Objectives: To evaluate the efficacy of nasal mechanical ventilation in patients with chronic obstructive pulmonary disease and hypercapnic respiratory failure and to identify predictors of success or failure of nasal mechanical ventilation.
Design: Prospective case series.
Setting: Medical intensive care unit in Veterans Administration Medical Center.
Patients: Twelve chronic obstructive pulmonary disease patients treated during 14 episodes of hypercapnic respiratory failure.
Interventions: Nasal mechanical ventilation in addition to conventional therapy to treat hypercapnic respiratory failure. Patients underwent nasal mechanical ventilation for at least 30 mins, or longer if the therapy was tolerated. Responses to therapy and arterial blood gases were monitored.
Measurements and main results: Half of the episodes were successfully treated with nasal mechanical ventilation. There were no differences in age, prior pulmonary function, baseline arterial blood gases, admission arterial blood gases, or respiratory rate between those patients successfully treated and those patients who failed nasal mechanical ventilation. Unsuccessfully treated patients appeared to have a greater severity of illness than successfully treated patients, as indicated by a higher Acute Physiology and Chronic Health Evaluation II score (mean 21 +/- 4 [SD] vs. 15 +/- 4; p = .02). Unsuccessfully treated patients were edentulous, had pneumonia or excess secretions, and had pursed-lip breathing, factors that prevented adequate mouth seal and contributed to greater mouth leaks than in successfully treated patients (the mean volume of the mouth leak was 314 +/- 107 vs. 100 +/- 70 mL; p < .01).

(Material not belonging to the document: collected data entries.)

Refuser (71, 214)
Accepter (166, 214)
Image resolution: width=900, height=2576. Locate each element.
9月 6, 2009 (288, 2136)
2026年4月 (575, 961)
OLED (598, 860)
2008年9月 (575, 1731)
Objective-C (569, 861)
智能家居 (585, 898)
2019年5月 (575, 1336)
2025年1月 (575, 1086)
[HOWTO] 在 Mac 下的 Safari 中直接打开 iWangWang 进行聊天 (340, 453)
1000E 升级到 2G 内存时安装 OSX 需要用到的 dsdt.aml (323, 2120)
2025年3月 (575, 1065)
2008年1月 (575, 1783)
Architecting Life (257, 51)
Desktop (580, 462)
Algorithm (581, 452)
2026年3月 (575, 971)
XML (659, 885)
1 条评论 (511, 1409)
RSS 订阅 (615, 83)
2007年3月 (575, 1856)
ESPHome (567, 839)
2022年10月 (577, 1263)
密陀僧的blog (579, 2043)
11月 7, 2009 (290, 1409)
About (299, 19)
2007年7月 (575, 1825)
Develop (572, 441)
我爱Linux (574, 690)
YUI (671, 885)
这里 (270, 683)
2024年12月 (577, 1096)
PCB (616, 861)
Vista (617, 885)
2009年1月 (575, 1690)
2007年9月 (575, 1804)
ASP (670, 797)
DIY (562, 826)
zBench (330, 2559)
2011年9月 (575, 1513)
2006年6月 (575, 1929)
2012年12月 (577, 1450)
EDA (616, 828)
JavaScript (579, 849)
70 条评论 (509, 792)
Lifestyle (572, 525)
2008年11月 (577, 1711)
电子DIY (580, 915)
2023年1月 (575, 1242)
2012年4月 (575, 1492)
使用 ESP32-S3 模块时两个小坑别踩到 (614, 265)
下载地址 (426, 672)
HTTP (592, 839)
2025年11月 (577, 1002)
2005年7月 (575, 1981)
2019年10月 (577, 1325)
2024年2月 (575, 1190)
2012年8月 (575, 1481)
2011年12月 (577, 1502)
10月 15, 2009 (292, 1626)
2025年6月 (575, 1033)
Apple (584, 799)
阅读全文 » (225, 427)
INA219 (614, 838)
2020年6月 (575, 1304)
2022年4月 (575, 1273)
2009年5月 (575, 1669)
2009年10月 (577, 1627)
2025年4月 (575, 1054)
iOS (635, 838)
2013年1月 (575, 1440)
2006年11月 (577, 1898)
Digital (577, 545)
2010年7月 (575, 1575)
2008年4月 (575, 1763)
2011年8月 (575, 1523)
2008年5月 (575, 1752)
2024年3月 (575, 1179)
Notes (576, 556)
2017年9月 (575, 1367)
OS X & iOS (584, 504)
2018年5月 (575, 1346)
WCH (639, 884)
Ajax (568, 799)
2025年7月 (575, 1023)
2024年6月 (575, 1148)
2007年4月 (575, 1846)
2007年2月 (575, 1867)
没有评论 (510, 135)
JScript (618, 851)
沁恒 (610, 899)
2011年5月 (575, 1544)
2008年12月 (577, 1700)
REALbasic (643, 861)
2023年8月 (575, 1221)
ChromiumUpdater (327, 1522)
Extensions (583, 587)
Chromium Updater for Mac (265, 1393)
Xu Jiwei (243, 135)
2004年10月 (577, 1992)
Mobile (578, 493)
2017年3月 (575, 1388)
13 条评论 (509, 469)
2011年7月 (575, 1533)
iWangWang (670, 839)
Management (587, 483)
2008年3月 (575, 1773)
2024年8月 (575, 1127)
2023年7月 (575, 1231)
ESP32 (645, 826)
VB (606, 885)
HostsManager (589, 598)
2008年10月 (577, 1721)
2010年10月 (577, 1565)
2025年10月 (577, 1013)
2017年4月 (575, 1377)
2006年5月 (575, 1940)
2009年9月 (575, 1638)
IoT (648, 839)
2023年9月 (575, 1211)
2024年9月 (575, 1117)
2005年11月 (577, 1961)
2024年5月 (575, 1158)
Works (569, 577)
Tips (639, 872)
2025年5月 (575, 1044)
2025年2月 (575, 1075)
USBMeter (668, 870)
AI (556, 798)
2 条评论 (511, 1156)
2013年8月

Successfully treated patients were able to adapt more rapidly to the nasal mask and ventilator, with greater and more rapid reduction in PaCO2, correction of pH, and reduction in respiratory rate.
Conclusions: Patients who failed nasal mechanical ventilation appeared to have a greater severity of illness; they were unable to minimize the amount of mouth leak (because of lack of teeth, secretions, or breathing pattern) and were unable to coordinate with the ventilator. These features may allow identification of poor candidates for nasal mechanical ventilation, avoiding unnecessary delays in endotracheal intubation and mechanical ventilation.